**Passage to read**
Our worship has taught us this: “Lift up your hearts!” we say. And all that is with them. Lift them up, put them here, invite God to bless them. We were made to be made a living temple, a place, a holy people, of rest and encounter with the living God. And the New Testament scriptures, alongside our worship, present Jesus as the perfect priest who frees us to join him in the act of offering the world to God for blessing.

A friend of mine has a picture for this freedom; a picture for our function as priests in the temple of creation. (2) The picture is of you and me as God’s big, yellow, labrador retriever, engaged in an unending game of fetch. This is how the game works: when you go out from this place and when you come back and when you go out and come back and then, before God’s table, offer your selves and souls and bodies, when you acknowledge God’s claim on every inch of your life and the whole created order, even the odd and untidy bits like lawyers and dirty diapers and awkward friendships, you are like the labrador that brings back the tennis ball that has been thrown out into the field.

**Dataset content**
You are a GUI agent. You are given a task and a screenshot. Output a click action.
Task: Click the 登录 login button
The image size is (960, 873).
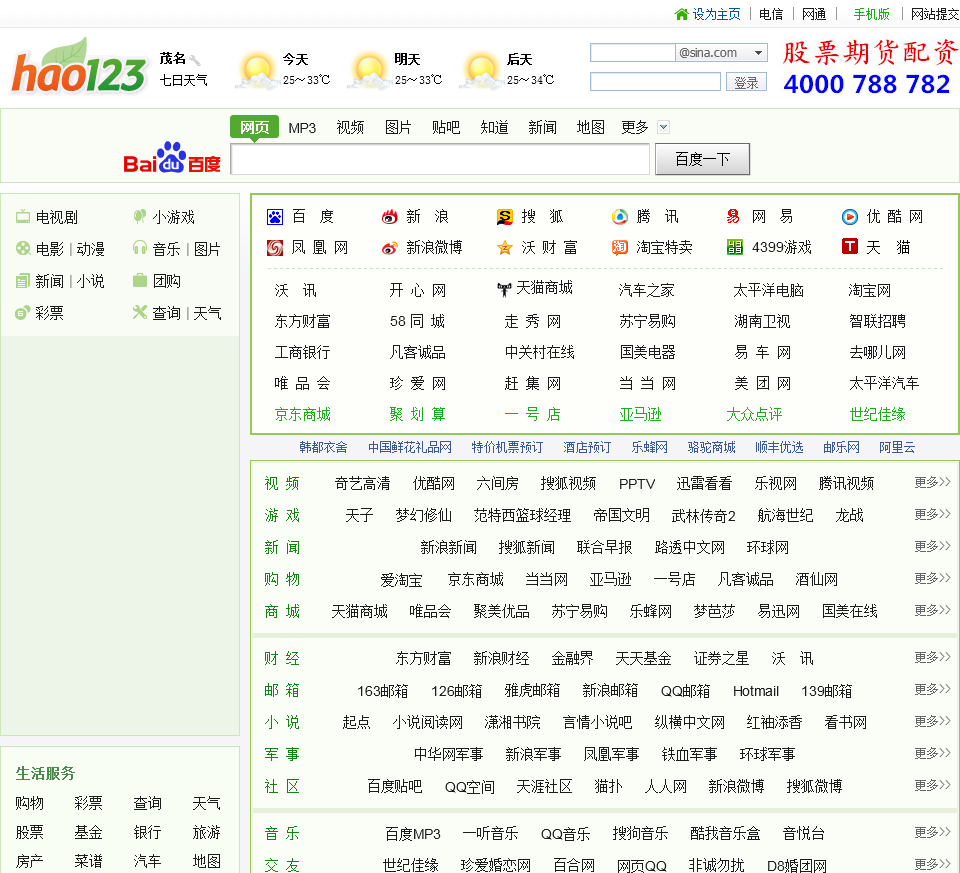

**Goals**
1. Retype the worship passage word for word, starting at "Our worship has" and stopping after "God for blessing.".
2. Write what comes next in the worship passage, picking up right after its final sentence.

**Exercise answers**
1.
Our worship has taught us this: “Lift up your hearts!” we say. And all that is with them. Lift them up, put them here, invite God to bless them. We were made to be made a living temple, a place, a holy people, of rest and encounter with the living God. And the New Testament scriptures, alongside our worship, present Jesus as the perfect priest who frees us to join him in the act of offering the world to God for blessing.

2.
You bring back the ball, but anyone who has ever played fetch knows that it doesn’t come back clean. It comes back with mud, bits of earth, and slobber, caked on the ball. All of it enters this space. And then, with the dismissal, “Go in peace, to love and serve the Lord!”, the tennis ball is flung out the doors again; it flies through the air where it lands in new dirt. New dirt that likewise will come back to this place, caked to the ball, as we continue to offer our selves and souls and bodies, as we lift up our hearts, and ask God to bless, to transform, what we bring. And then we go out and do it again.

And, if you have a dog, and do much of this fetch business, you know how pointless it can feel some days. But you also know how this seemingly inane rhythm bears unexpected fruit, and chiefly in two ways: First, there are the paths that begin to be worn on the earth as the dog practices the rhythm of this dance over and over and over. Bare patches in the dirt, skid marks, and clear evidence of the game over time. Spiritually speaking, some people call these thin places. Places where the prayers of people over time have worn paths across the landscape that illumine the presence of God; the stone cathedral steps made soft by the steady, faithful steps of God’s ordinary people. The second fruit of this back and forth dance is the relationship itself between the dog and his master: the bond forged across the time they spend together around this single pursuit, and in witnessing the joy of the other in sharing the game.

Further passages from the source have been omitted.